So maybe we should just have a higher per-IP limit for the jobrunner IPs, if their list or their range is available in Puppet variables.

Gilles triaged this task as Medium priority.
Gilles added a project: Thumbor.

Hmmm actually I'm not sure anymore that it's the per-IP throttle kicking in, since Thumbor will only throttle by IP if the X-Forwarded-For header is present in the request. Unless the job runner sets it somehow?

In the throttling messages found in logstash, I'm seeing a lot of these ipv6 addresses (half of the per-IP throttles, basically):

2620:0:861:1:208:80:154:22

Which is... webproxy.eqiad.wmnet

Basically, the Mediawiki web proxy is adding itself to the X-Forwarded-For header for the requests it proxies. Which is expected of proxies.
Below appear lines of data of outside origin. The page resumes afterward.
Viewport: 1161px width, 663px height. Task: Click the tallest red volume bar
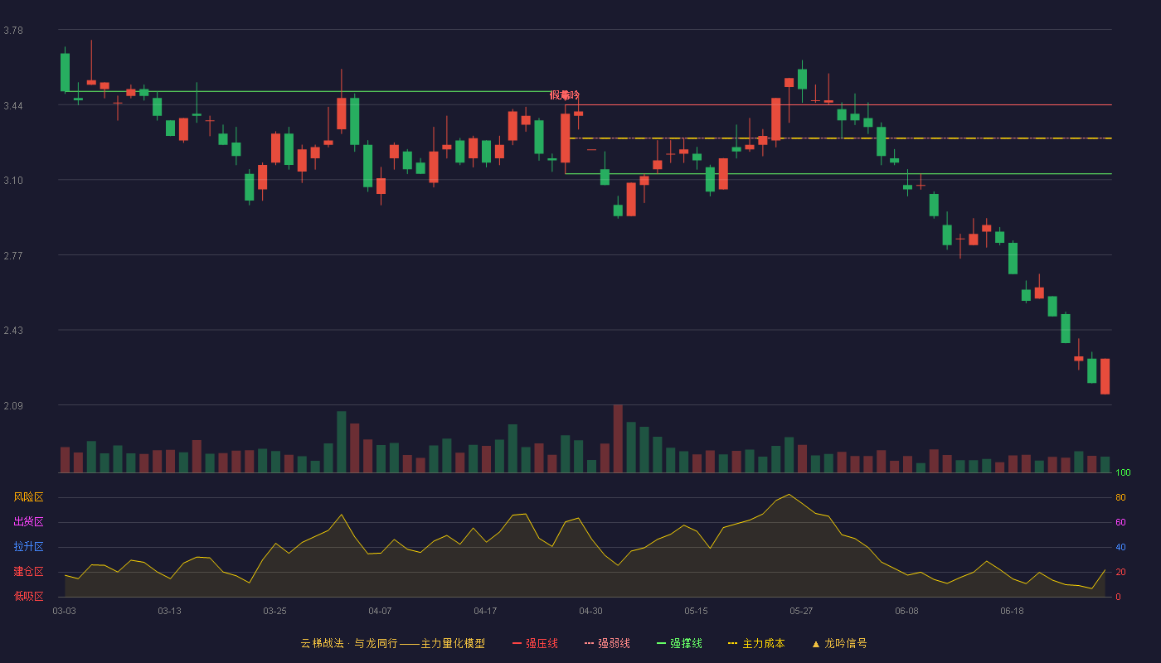(x=618, y=438)
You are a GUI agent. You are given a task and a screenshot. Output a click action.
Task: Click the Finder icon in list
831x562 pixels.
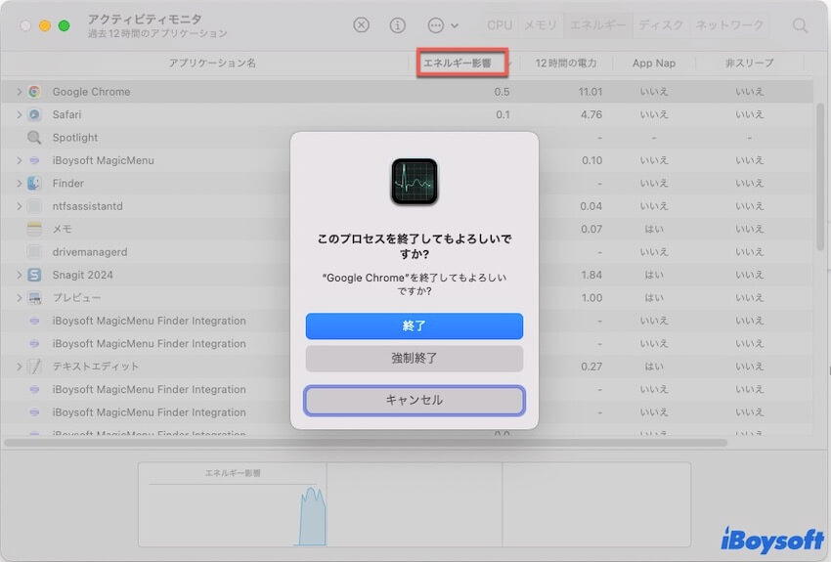[x=34, y=183]
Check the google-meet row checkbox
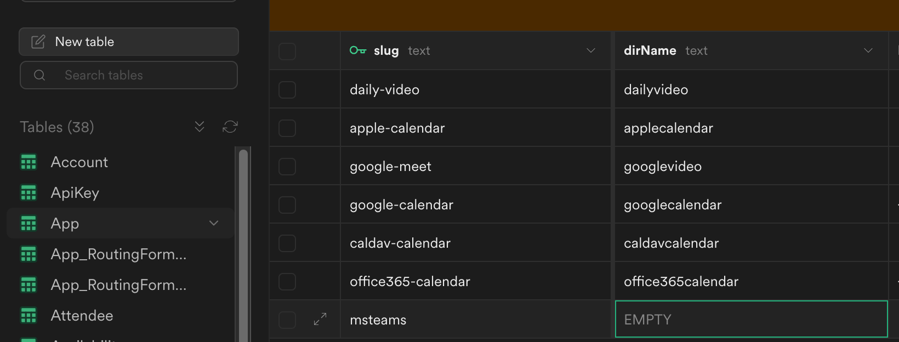The width and height of the screenshot is (899, 342). 287,166
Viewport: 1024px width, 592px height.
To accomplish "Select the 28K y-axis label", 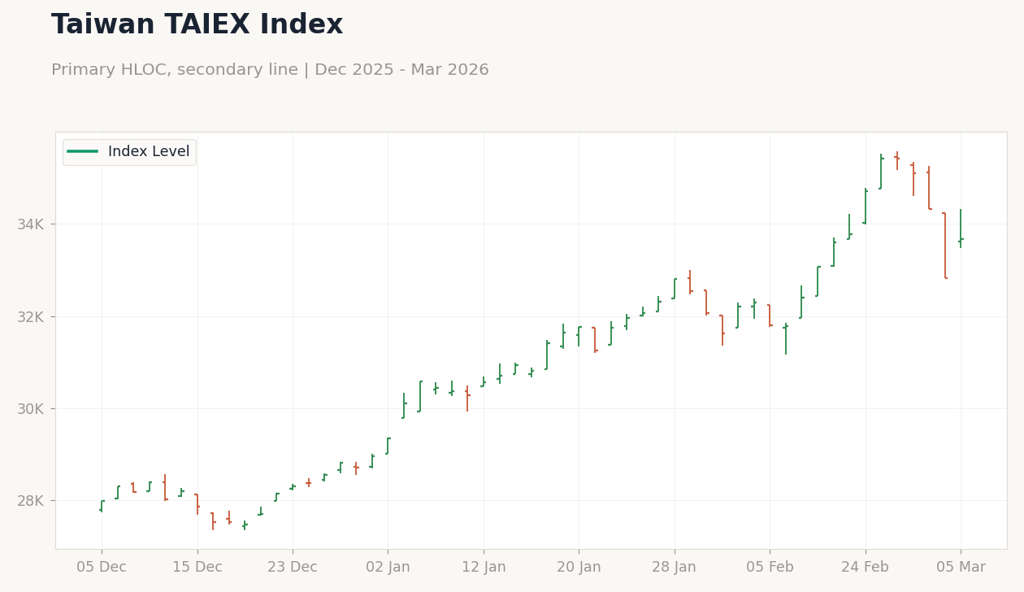I will point(31,501).
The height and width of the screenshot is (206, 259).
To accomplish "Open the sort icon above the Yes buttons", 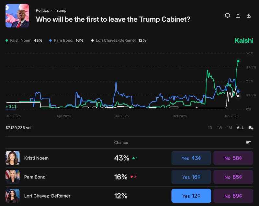I will pyautogui.click(x=248, y=142).
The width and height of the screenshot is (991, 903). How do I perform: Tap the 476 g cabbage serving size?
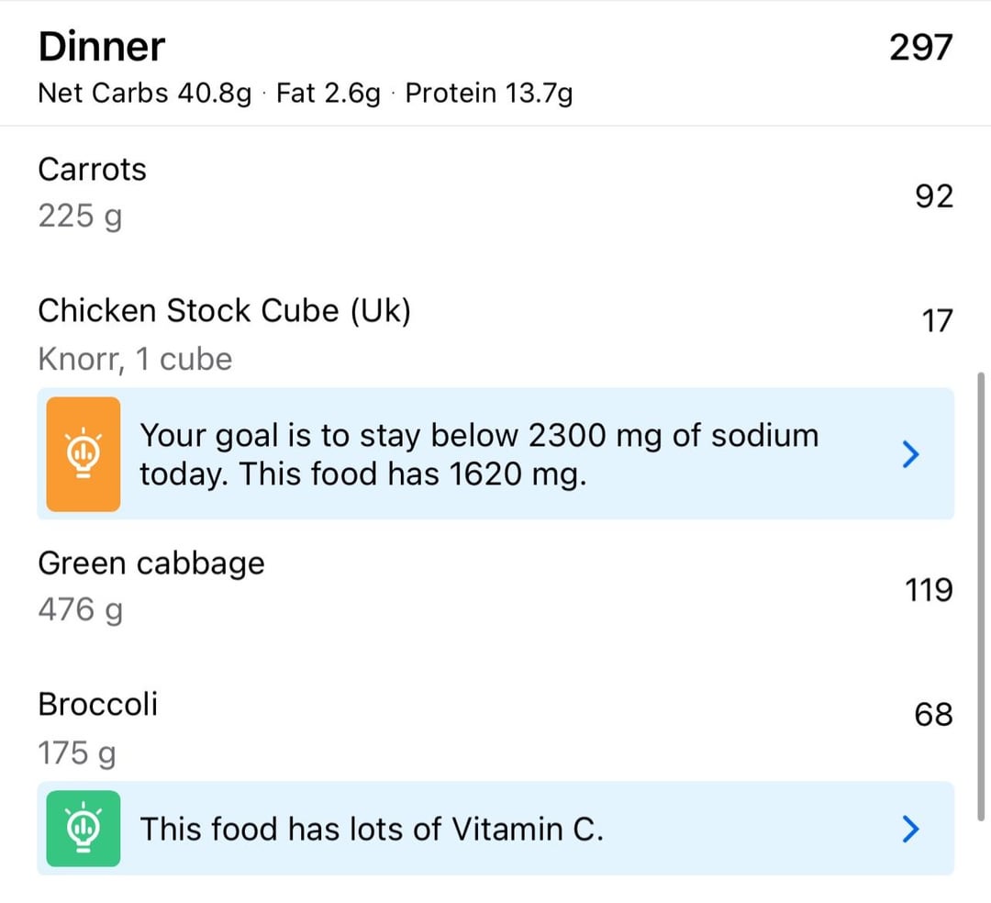point(80,609)
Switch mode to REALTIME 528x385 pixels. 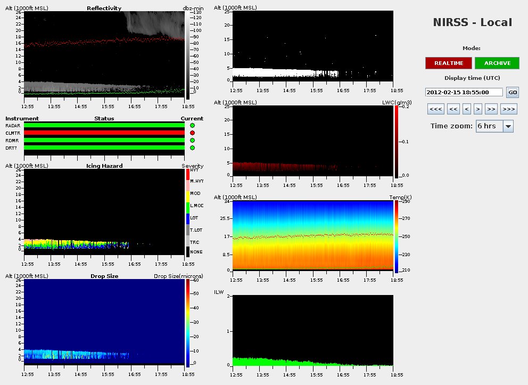[448, 63]
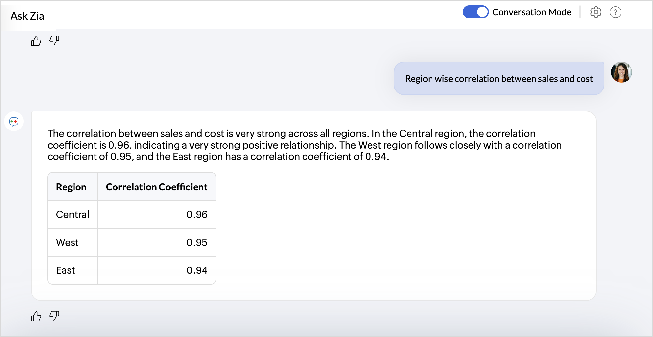Select the Central row in the table

tap(73, 215)
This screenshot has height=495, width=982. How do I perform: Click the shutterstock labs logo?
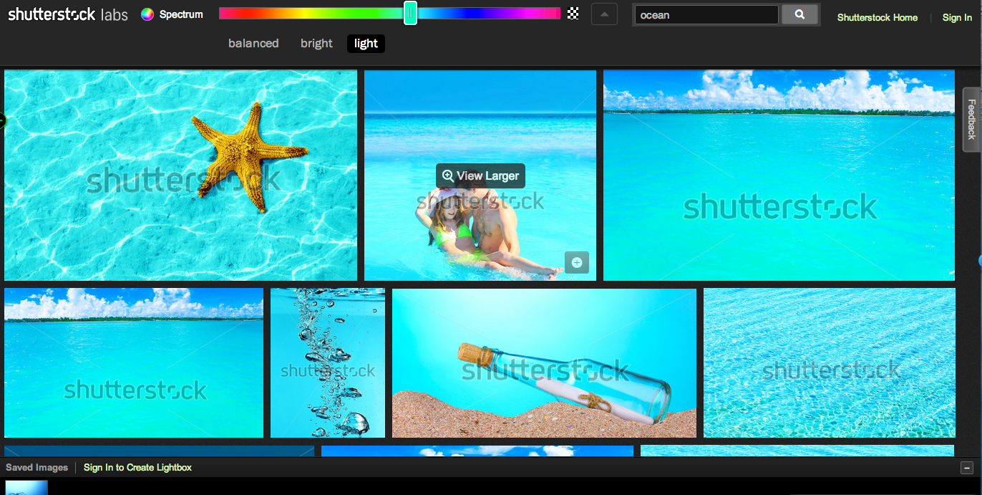(x=68, y=14)
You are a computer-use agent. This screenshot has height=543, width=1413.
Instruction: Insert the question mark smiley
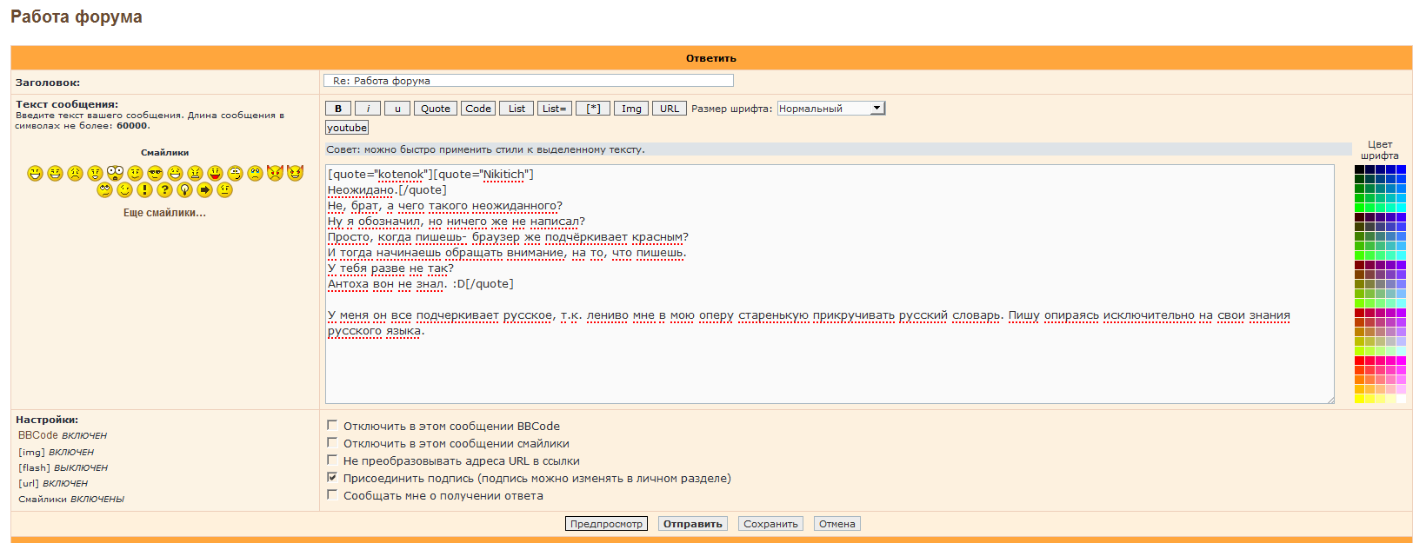[x=164, y=189]
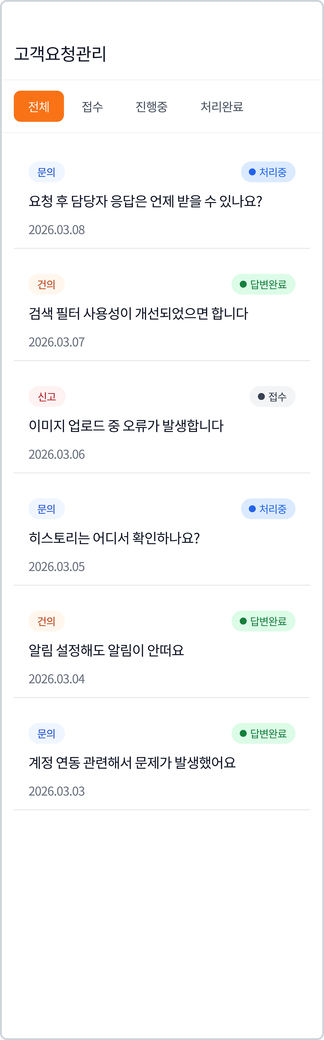Viewport: 324px width, 1040px height.
Task: Click 처리중 badge on the history inquiry
Action: click(x=268, y=509)
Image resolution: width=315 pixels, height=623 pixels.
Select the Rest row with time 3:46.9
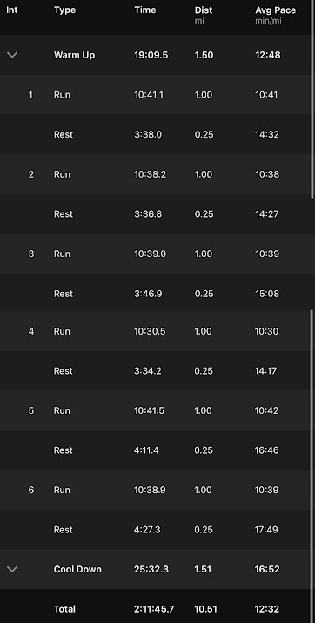tap(156, 294)
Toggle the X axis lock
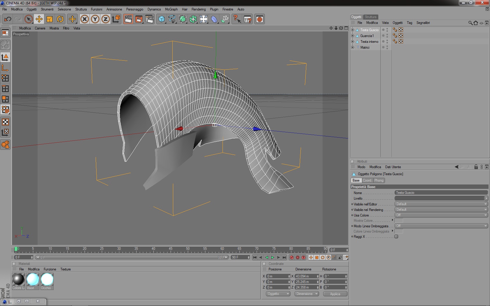This screenshot has width=490, height=306. (x=85, y=19)
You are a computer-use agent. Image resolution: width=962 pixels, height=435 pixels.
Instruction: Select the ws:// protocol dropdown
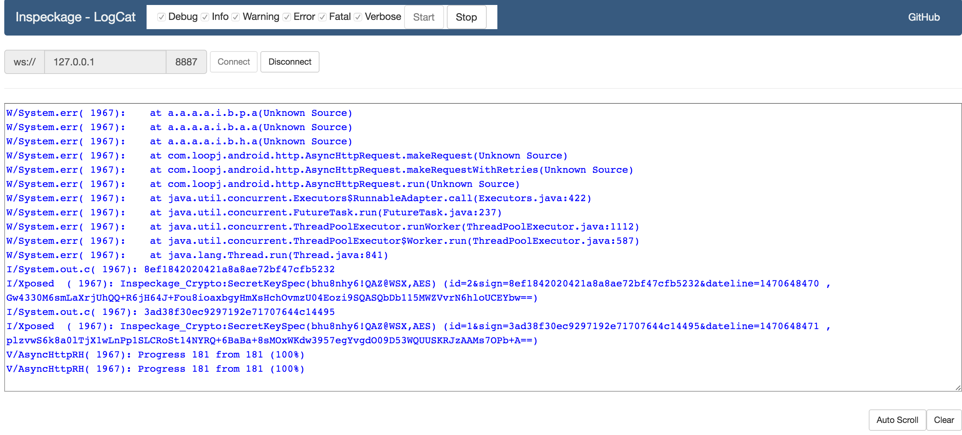(x=25, y=61)
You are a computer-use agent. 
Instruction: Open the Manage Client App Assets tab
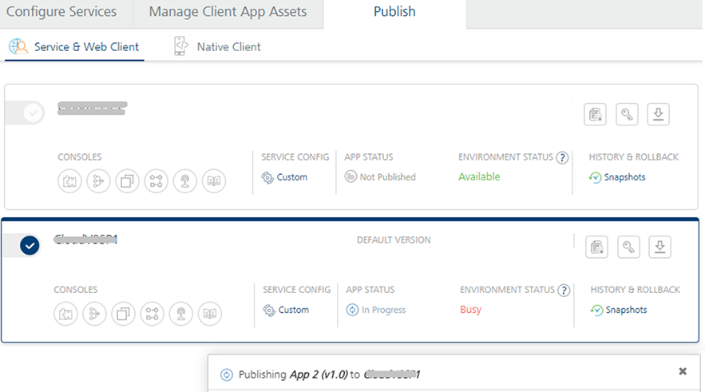click(226, 12)
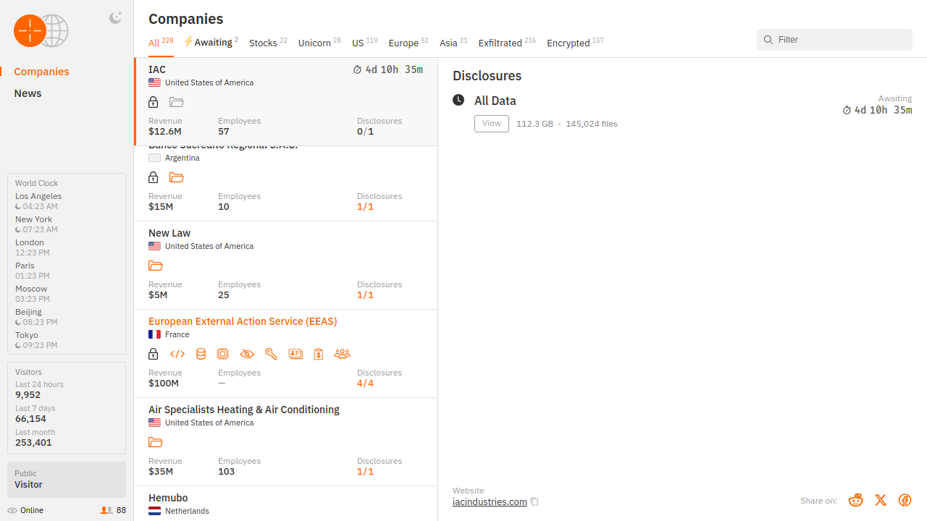Copy the iacindustries.com website address
The image size is (927, 521).
point(534,501)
Thumbor sees that, assuming that it's the client IP (it's the only thing in the header anyway) and throttles by it.

The most future-proof thing is probably to filter out IP prefixes that belong to us (10.*; 2620:0:860.* etc).

Gilles added a revision: Restricted Differential Revision.Aug 30 2018, 9:54 AM

Which is... webproxy.eqiad.wmnet

Out of curiosity - why is it going through the web proxy?

All HTTP requests coming out of Mediawiki in production go through the web proxy by default, afaik.

Maybe we can make that particular job skip the proxy, since it's pointing to an internal domain, is that what you're getting at? The proxy might be necessary even in that case, I'm not sure.

All HTTP requests coming out of Mediawiki in production go through the web proxy by default, afaik.

Hm.. I thought that's true only for requests to the outside world, not within wmnet?

Apparently it does in that case, maybe something's not acting the way it should?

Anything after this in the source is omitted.